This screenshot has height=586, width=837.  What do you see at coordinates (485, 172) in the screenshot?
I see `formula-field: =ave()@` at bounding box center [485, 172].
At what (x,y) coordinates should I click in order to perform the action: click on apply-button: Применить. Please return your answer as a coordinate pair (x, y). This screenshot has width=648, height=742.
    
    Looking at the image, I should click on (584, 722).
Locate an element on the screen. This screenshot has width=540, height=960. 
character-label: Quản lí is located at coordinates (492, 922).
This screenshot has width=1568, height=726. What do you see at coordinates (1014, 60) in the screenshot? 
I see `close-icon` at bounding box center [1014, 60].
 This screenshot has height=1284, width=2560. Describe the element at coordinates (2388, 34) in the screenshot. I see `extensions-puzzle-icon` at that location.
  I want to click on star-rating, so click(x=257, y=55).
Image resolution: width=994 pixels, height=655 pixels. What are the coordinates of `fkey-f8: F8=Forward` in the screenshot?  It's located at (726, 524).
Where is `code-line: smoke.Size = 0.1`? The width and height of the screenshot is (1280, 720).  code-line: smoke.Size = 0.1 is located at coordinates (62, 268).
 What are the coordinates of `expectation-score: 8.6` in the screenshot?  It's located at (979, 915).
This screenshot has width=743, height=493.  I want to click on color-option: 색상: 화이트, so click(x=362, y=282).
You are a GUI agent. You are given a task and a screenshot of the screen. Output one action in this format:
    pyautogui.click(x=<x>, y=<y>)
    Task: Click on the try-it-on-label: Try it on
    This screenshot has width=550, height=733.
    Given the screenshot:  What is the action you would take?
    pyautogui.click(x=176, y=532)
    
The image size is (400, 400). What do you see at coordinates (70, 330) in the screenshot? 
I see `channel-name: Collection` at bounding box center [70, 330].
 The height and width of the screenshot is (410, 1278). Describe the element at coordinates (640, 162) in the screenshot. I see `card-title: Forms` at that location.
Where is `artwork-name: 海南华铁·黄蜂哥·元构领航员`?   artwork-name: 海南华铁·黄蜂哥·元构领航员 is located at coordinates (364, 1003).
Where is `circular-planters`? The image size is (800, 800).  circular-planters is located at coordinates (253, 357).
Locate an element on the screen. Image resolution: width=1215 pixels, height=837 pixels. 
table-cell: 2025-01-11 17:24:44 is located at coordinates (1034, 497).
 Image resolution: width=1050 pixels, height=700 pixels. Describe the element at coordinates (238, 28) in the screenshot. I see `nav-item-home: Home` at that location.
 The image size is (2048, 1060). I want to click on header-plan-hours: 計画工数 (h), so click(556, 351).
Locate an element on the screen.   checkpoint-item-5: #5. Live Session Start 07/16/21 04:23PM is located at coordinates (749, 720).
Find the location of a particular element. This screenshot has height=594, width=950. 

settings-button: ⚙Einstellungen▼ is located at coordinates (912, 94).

→ WHAT YOU ARE ASKED TO DO
Rewrite the lines above as a numbered list, leaving out any blank lines.

→ ANSWER BOX
1. This screenshot has height=586, width=837.  What do you see at coordinates (485, 172) in the screenshot?
2. I see `formula-field: =ave()@` at bounding box center [485, 172].
3. At what (x,y) coordinates should I click in order to perform the action: click on apply-button: Применить. Please return your answer as a coordinate pair (x, y). This screenshot has width=648, height=742.
4.     Looking at the image, I should click on (584, 722).
5. Locate an element on the screen. This screenshot has width=540, height=960. 
6. character-label: Quản lí is located at coordinates (492, 922).
7. This screenshot has width=1568, height=726. What do you see at coordinates (1014, 60) in the screenshot? 
8. I see `close-icon` at bounding box center [1014, 60].
9.  This screenshot has height=1284, width=2560. Describe the element at coordinates (2388, 34) in the screenshot. I see `extensions-puzzle-icon` at that location.
10.   I want to click on star-rating, so click(x=257, y=55).
11. Image resolution: width=994 pixels, height=655 pixels. What are the coordinates of `fkey-f8: F8=Forward` in the screenshot?  It's located at (726, 524).
12. Where is `code-line: smoke.Size = 0.1`? The width and height of the screenshot is (1280, 720).  code-line: smoke.Size = 0.1 is located at coordinates (62, 268).
13.  What are the coordinates of `expectation-score: 8.6` in the screenshot?  It's located at (979, 915).
14. This screenshot has width=743, height=493.  I want to click on color-option: 색상: 화이트, so click(x=362, y=282).
15. You are a GUI agent. You are given a task and a screenshot of the screen. Output one action in this format:
16.     pyautogui.click(x=<x>, y=<y>)
17.     Task: Click on the try-it-on-label: Try it on
18.     This screenshot has width=550, height=733.
19.     Given the screenshot:  What is the action you would take?
20.     pyautogui.click(x=176, y=532)
21. The image size is (400, 400). What do you see at coordinates (70, 330) in the screenshot? 
22. I see `channel-name: Collection` at bounding box center [70, 330].
23.  The height and width of the screenshot is (410, 1278). Describe the element at coordinates (640, 162) in the screenshot. I see `card-title: Forms` at that location.
24. Where is `artwork-name: 海南华铁·黄蜂哥·元构领航员`?   artwork-name: 海南华铁·黄蜂哥·元构领航员 is located at coordinates (364, 1003).
25. Where is `circular-planters`? The image size is (800, 800).  circular-planters is located at coordinates (253, 357).
26. Locate an element on the screen. Image resolution: width=1215 pixels, height=837 pixels. 
27. table-cell: 2025-01-11 17:24:44 is located at coordinates (1034, 497).
28.  Image resolution: width=1050 pixels, height=700 pixels. Describe the element at coordinates (238, 28) in the screenshot. I see `nav-item-home: Home` at that location.
29.  The image size is (2048, 1060). I want to click on header-plan-hours: 計画工数 (h), so click(556, 351).
30. Locate an element on the screen.   checkpoint-item-5: #5. Live Session Start 07/16/21 04:23PM is located at coordinates (749, 720).
31. Find the location of a particular element. This screenshot has height=594, width=950. 
32. settings-button: ⚙Einstellungen▼ is located at coordinates (912, 94).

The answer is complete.